Procuradas pela Folha, as assessorias de Luiz Fux, que preside o Supremo, de Rodrigo Pacheco (MDB-MG), que dirige o Senado, e de Arthur Lira (PP-AL), presidente da Câmara, disseram que não há previsão de reunião com Bolsonaro. Desconhecem qualquer convite neste sentido até agora.

O anúncio da reunião surpreendeu não apenas os supostos participantes, mas também a chamada ala política do Planalto, composta por Flávia Arruda (Secretaria de Governo) e Ciro Nogueira (Casa Civil).

Auxiliares que trabalham pela moderação do presidente ficaram sabendo na hora do discurso da convocação do encontro.

De acordo com o artigo 90 da Constituição, o Conselho da República tem a função de se pronunciar sobre estado de sítio, estado de defesa, intervenção federal e questões relativas à estabilidade das instituições democráticas.

Presidido pelo presidente da República, o conselho é administrado pela Secretaria-Geral, hoje sob o comando de Luiz Eduardo Ramos. General da reserva e amigo de Bolsonaro, ele esteve no carro de som no protesto da Esplanada.
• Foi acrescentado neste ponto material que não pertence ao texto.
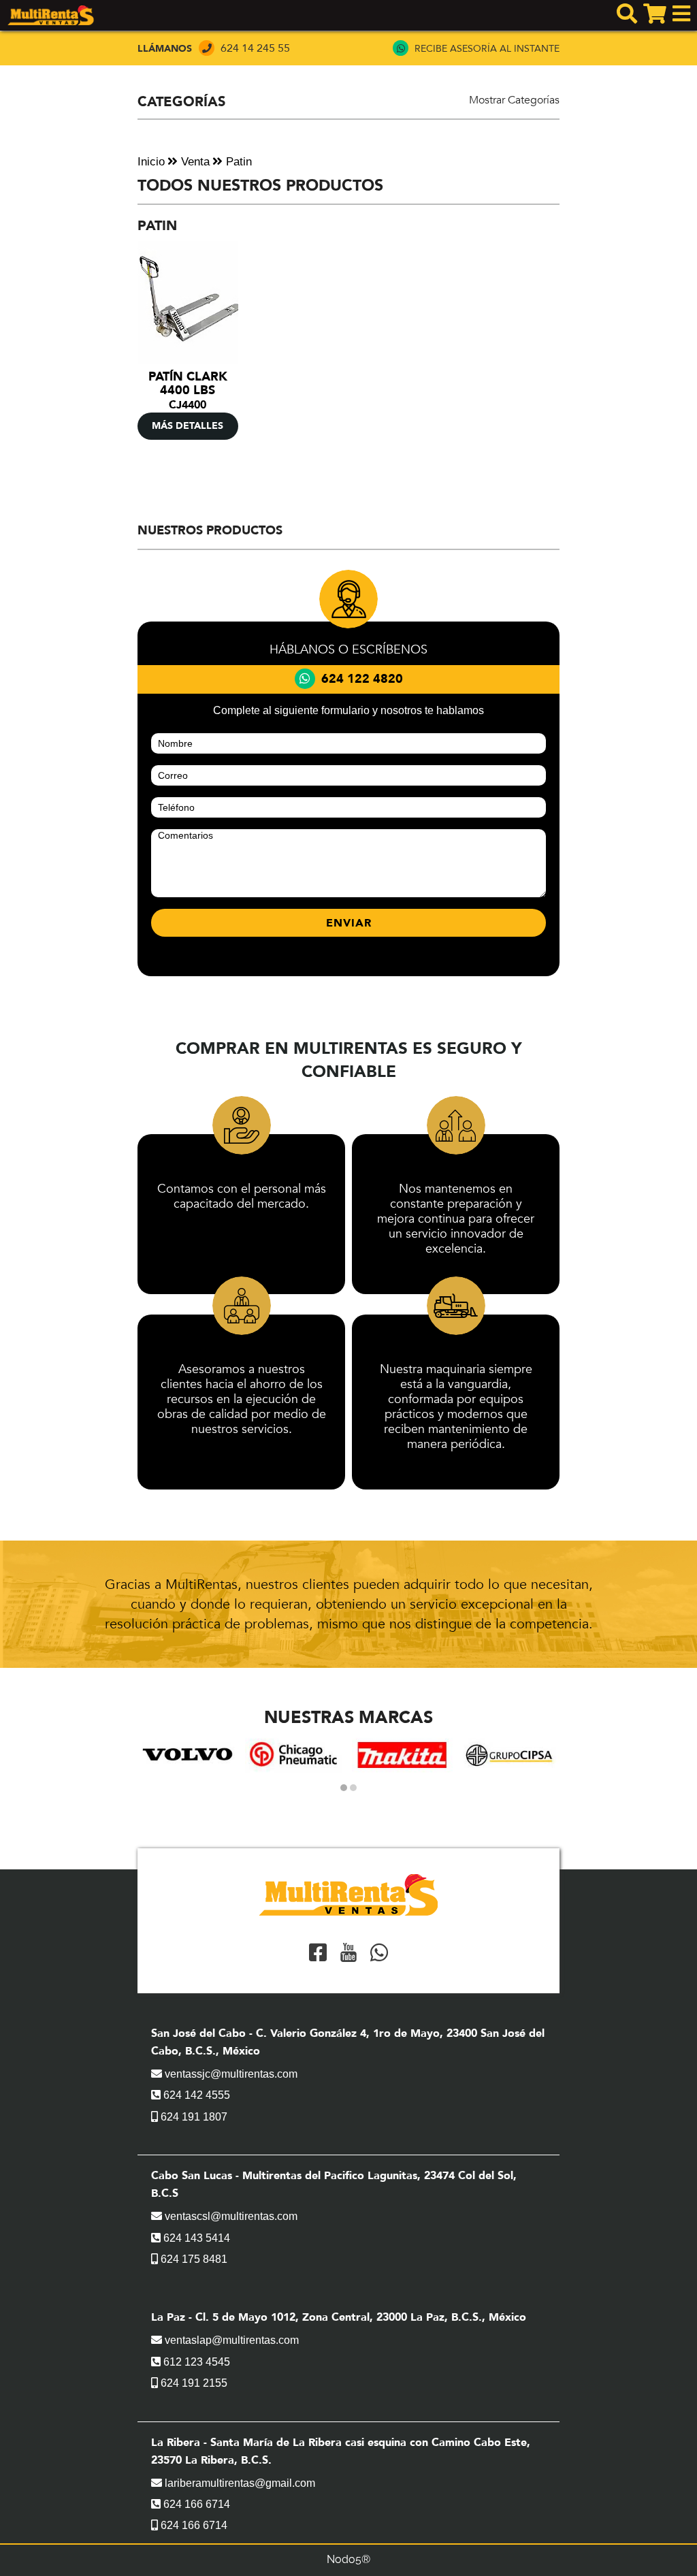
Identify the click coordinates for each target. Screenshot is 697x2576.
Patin (237, 161)
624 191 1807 (192, 2117)
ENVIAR (349, 923)
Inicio (151, 161)
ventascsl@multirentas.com (229, 2216)
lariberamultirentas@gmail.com (238, 2483)
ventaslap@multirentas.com (230, 2340)
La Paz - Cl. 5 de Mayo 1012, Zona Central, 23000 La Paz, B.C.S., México (338, 2317)
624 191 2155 (192, 2383)
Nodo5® (348, 2559)
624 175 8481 (192, 2259)
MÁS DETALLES (187, 425)
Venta (194, 161)
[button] (343, 1787)
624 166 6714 (195, 2504)
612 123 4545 (195, 2362)
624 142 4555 (195, 2095)
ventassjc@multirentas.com (229, 2074)
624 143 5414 (195, 2238)
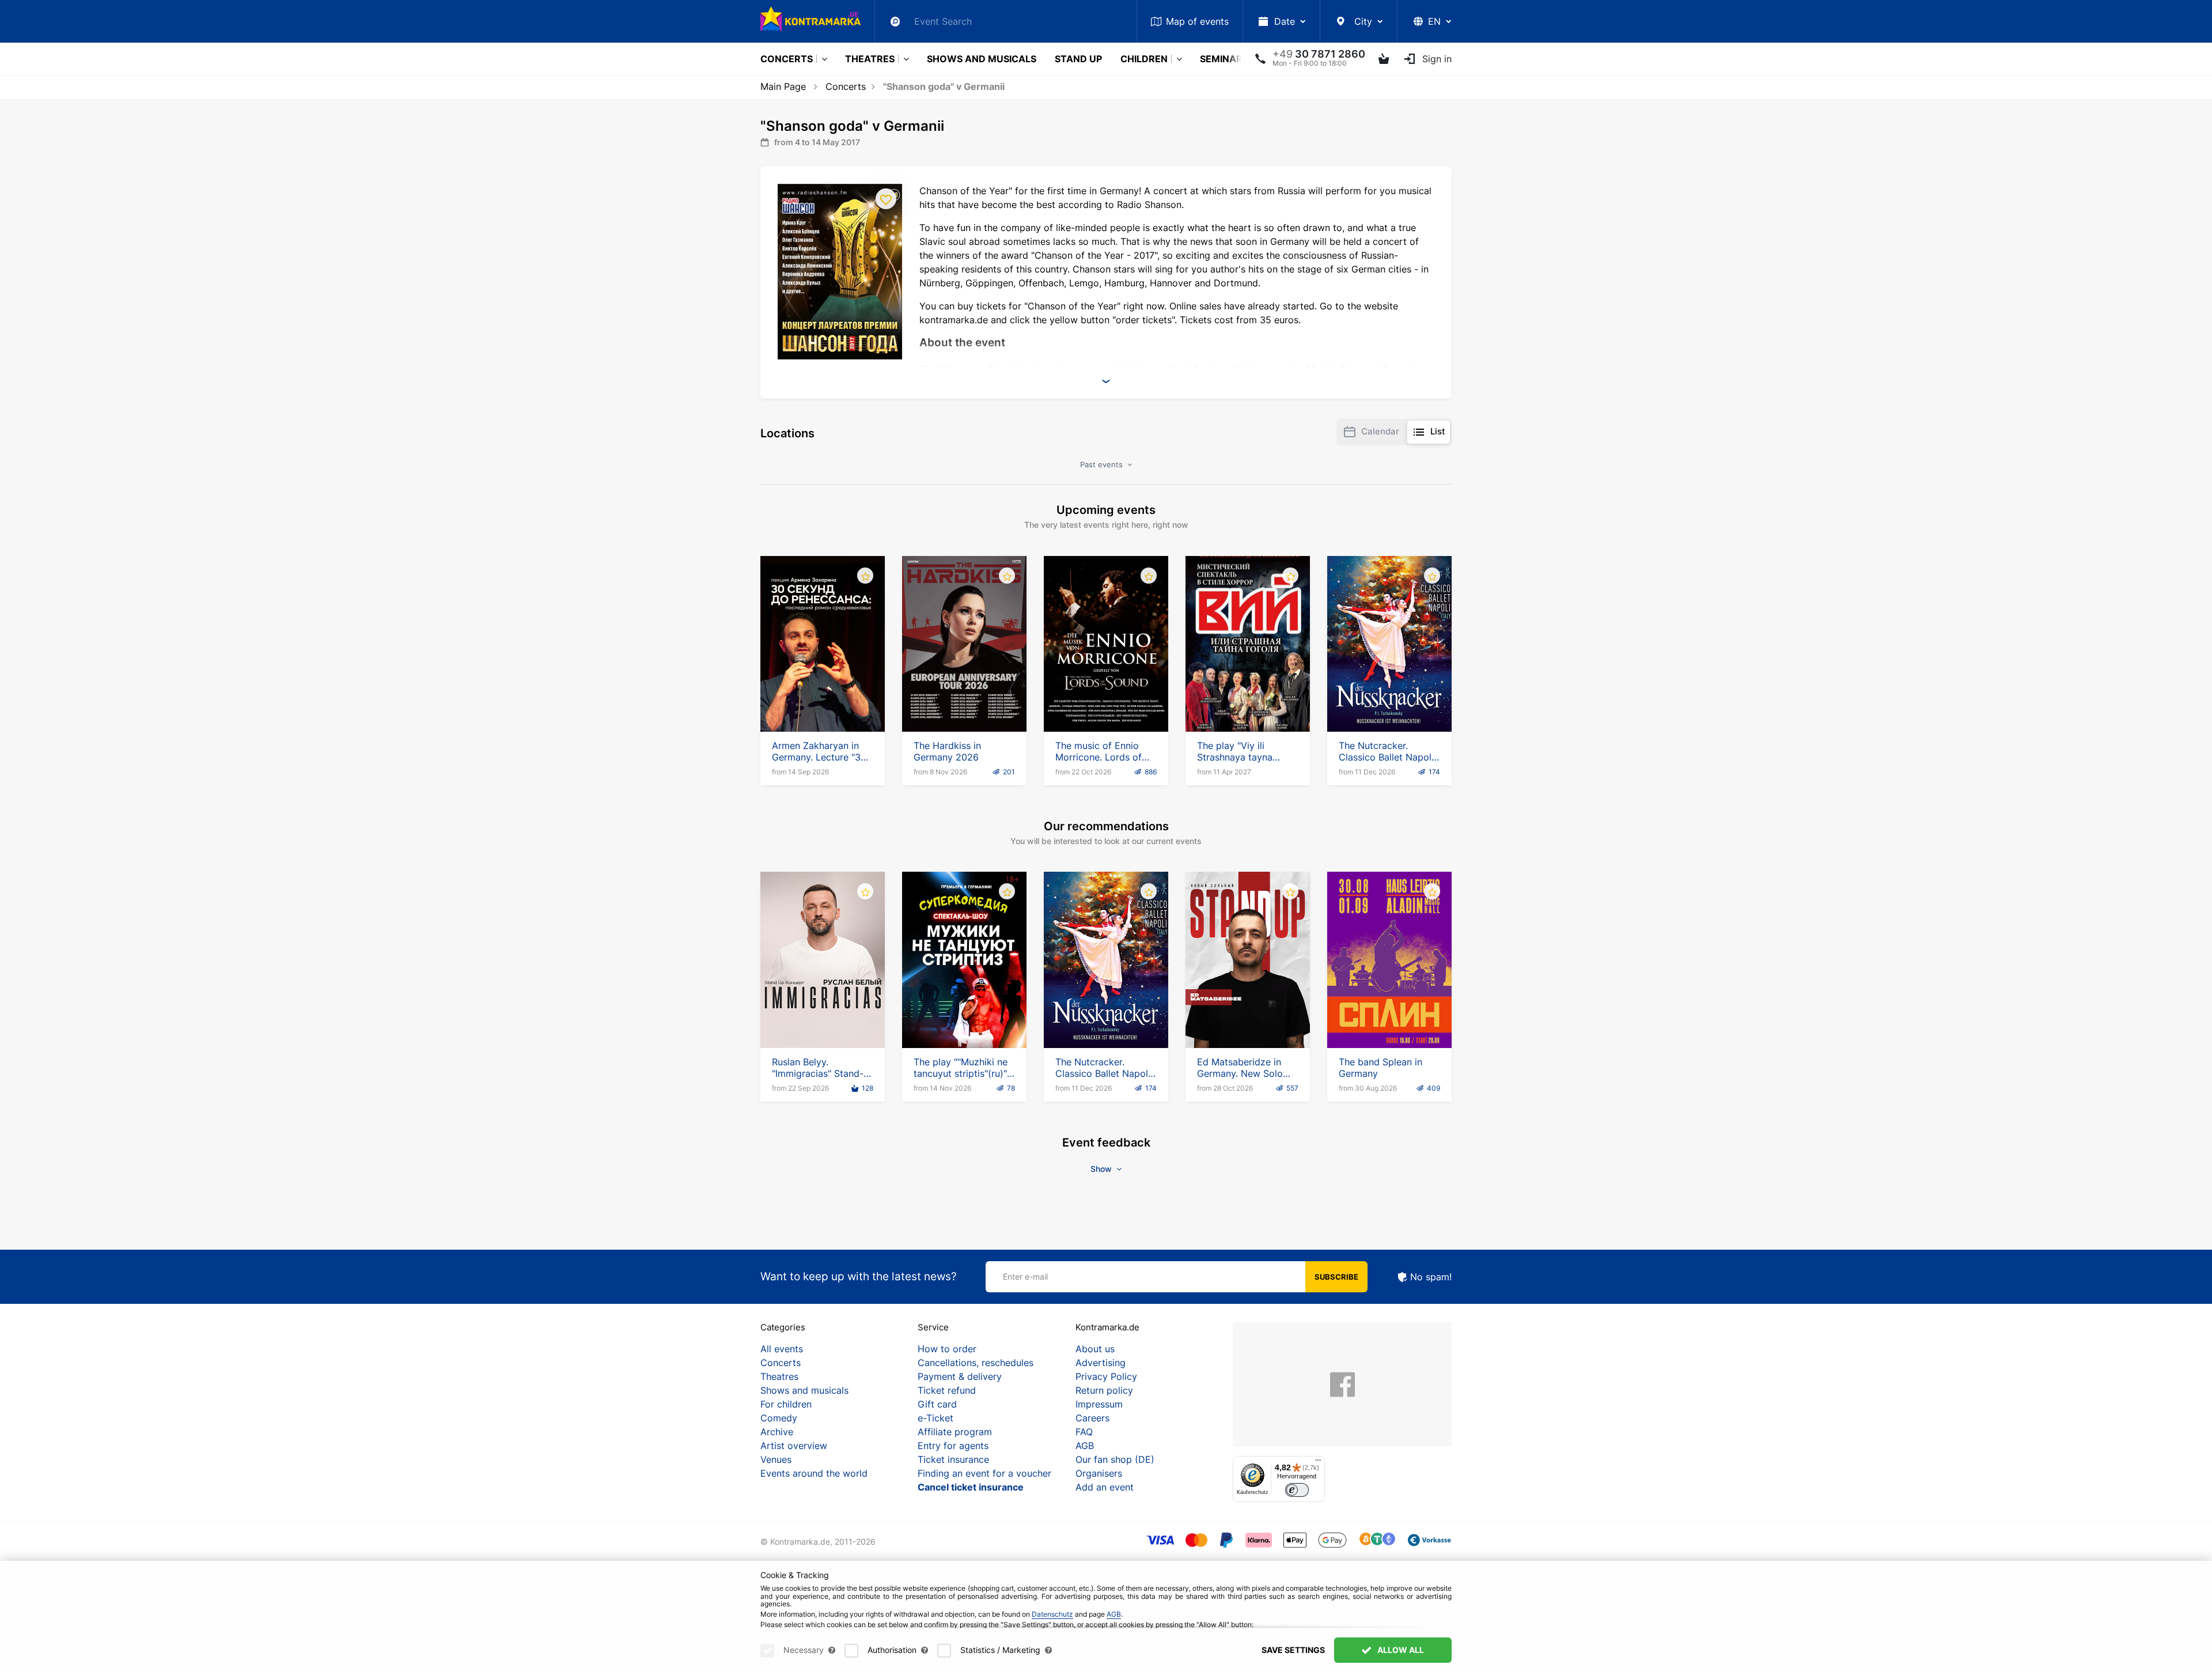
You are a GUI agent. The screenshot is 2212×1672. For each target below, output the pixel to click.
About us (1095, 1349)
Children (1144, 59)
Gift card (937, 1404)
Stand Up (1078, 59)
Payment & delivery (960, 1376)
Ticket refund (947, 1390)
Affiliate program (955, 1432)
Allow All (1400, 1650)
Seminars (1224, 59)
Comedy (778, 1418)
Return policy (1104, 1390)
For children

A lei de sua criação é de 1992 e foi assinada pelo então presidente, Fernando Collor de Mello, que esteve no hasteamento da bandeira ao lado de Bolsonaro mais cedo.

Dentre os que compõem o conselho, outros dois também estavam ao lado de Bolsonaro Hamilton Mourão, vice-presidente, e Anderson Torres, ministro da Justiça.

Desde sua criação, o órgão só se reuniu uma vez, no fim do governo Michel Temer (2016-2019), para discutir a intervenção federal na área de segurança pública no Rio de Janeiro, que ocorreu em 2019.

O conselho é presidido pelo presidente da República e composto pelo vice-presidente, pelos presidentes da Câmara dos Deputados e do Senado, pelos líderes da maioria e da minoria nas duas Casas do Congresso e pessoas indicadas pelo presidente da República e pelos presidentes das duas Casas.

Ao contrário do que Bolsonaro sugeriu em seu discurso, o presidente do Supremo não faz parte do conselho.

Em julho, o atual presidente da corte, Luiz Fux, sugeriu a Bolsonaro a realização de uma reunião de chefes dos Poderes para discutir a crise política, mas retirou a sugestão duas semanas depois, após Bolsonaro começar a atacar o sistema eleitoral e os ministros do STF.

De acordo com a Lei 8.041/90, que regulamentou o funcionamento do conselho no governo Fernando Collor, as reuniões do órgão só podem ocorrer com a presença da maioria de dos seus integrantes.